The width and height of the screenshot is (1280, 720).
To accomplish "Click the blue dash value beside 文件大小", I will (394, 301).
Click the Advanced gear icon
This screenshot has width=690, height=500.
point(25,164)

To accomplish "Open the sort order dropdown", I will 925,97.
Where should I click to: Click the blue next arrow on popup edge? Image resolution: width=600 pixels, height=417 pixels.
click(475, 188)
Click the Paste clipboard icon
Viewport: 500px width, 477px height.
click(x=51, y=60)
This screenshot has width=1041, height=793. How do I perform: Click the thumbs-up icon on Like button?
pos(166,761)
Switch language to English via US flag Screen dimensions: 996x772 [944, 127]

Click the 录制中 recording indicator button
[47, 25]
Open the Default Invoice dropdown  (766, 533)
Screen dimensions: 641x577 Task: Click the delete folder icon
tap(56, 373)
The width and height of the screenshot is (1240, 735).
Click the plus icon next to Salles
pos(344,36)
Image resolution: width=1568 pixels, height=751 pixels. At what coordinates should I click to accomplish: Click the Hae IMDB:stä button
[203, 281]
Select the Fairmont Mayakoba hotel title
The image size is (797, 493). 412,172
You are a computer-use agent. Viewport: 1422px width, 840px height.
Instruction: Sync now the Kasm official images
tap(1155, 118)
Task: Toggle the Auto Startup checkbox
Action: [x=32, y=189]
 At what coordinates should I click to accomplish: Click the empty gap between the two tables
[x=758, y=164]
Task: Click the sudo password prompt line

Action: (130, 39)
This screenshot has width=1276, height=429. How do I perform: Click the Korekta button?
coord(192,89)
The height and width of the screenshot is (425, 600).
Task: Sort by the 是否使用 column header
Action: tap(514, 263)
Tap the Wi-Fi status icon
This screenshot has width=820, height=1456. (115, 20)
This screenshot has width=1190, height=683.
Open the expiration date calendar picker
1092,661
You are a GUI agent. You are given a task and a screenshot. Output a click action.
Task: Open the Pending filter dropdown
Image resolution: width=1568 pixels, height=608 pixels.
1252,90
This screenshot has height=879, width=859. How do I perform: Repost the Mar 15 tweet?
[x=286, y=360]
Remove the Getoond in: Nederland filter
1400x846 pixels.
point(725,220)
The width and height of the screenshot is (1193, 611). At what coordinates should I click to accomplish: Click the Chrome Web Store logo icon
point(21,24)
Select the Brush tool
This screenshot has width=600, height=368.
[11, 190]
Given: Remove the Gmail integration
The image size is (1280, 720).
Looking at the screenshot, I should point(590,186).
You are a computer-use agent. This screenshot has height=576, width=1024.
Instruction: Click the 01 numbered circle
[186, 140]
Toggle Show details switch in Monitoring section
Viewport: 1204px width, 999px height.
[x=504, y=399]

◇ ◇ ◇ ◇ ◇ ◇ ◇

**To do**
Output the complete data exactly as written.

**Task response**
The width and height of the screenshot is (1280, 720).
To accomplish "Click the blue dash value beside 文件大小", I will (394, 301).
Click the Advanced gear icon
This screenshot has width=690, height=500.
point(25,164)

To accomplish "Open the sort order dropdown", I will 925,97.
Where should I click to: Click the blue next arrow on popup edge? Image resolution: width=600 pixels, height=417 pixels.
click(475, 188)
Click the Paste clipboard icon
Viewport: 500px width, 477px height.
click(x=51, y=60)
This screenshot has width=1041, height=793. How do I perform: Click the thumbs-up icon on Like button?
pos(166,761)
Switch language to English via US flag Screen dimensions: 996x772 [944, 127]

Click the 录制中 recording indicator button
[47, 25]
Open the Default Invoice dropdown  (766, 533)
Screen dimensions: 641x577 Task: Click the delete folder icon
tap(56, 373)
The width and height of the screenshot is (1240, 735).
Click the plus icon next to Salles
pos(344,36)
Image resolution: width=1568 pixels, height=751 pixels. At what coordinates should I click to accomplish: Click the Hae IMDB:stä button
[203, 281]
Select the Fairmont Mayakoba hotel title
The image size is (797, 493). 412,172
You are a computer-use agent. Viewport: 1422px width, 840px height.
Instruction: Sync now the Kasm official images
tap(1155, 118)
Task: Toggle the Auto Startup checkbox
Action: [x=32, y=189]
 At what coordinates should I click to accomplish: Click the empty gap between the two tables
[x=758, y=164]
Task: Click the sudo password prompt line

Action: (130, 39)
This screenshot has width=1276, height=429. How do I perform: Click the Korekta button?
coord(192,89)
The height and width of the screenshot is (425, 600).
Task: Sort by the 是否使用 column header
Action: tap(514, 263)
Tap the Wi-Fi status icon
This screenshot has width=820, height=1456. (115, 20)
This screenshot has width=1190, height=683.
Open the expiration date calendar picker
1092,661
You are a GUI agent. You are given a task and a screenshot. Output a click action.
Task: Open the Pending filter dropdown
Image resolution: width=1568 pixels, height=608 pixels.
1252,90
This screenshot has height=879, width=859. How do I perform: Repost the Mar 15 tweet?
[x=286, y=360]
Remove the Getoond in: Nederland filter
1400x846 pixels.
point(725,220)
The width and height of the screenshot is (1193, 611). At what coordinates should I click to accomplish: Click the Chrome Web Store logo icon
point(21,24)
Select the Brush tool
This screenshot has width=600, height=368.
[11, 190]
Given: Remove the Gmail integration
The image size is (1280, 720).
Looking at the screenshot, I should point(590,186).
You are a computer-use agent. This screenshot has height=576, width=1024.
Instruction: Click the 01 numbered circle
[186, 140]
Toggle Show details switch in Monitoring section
Viewport: 1204px width, 999px height.
[x=504, y=399]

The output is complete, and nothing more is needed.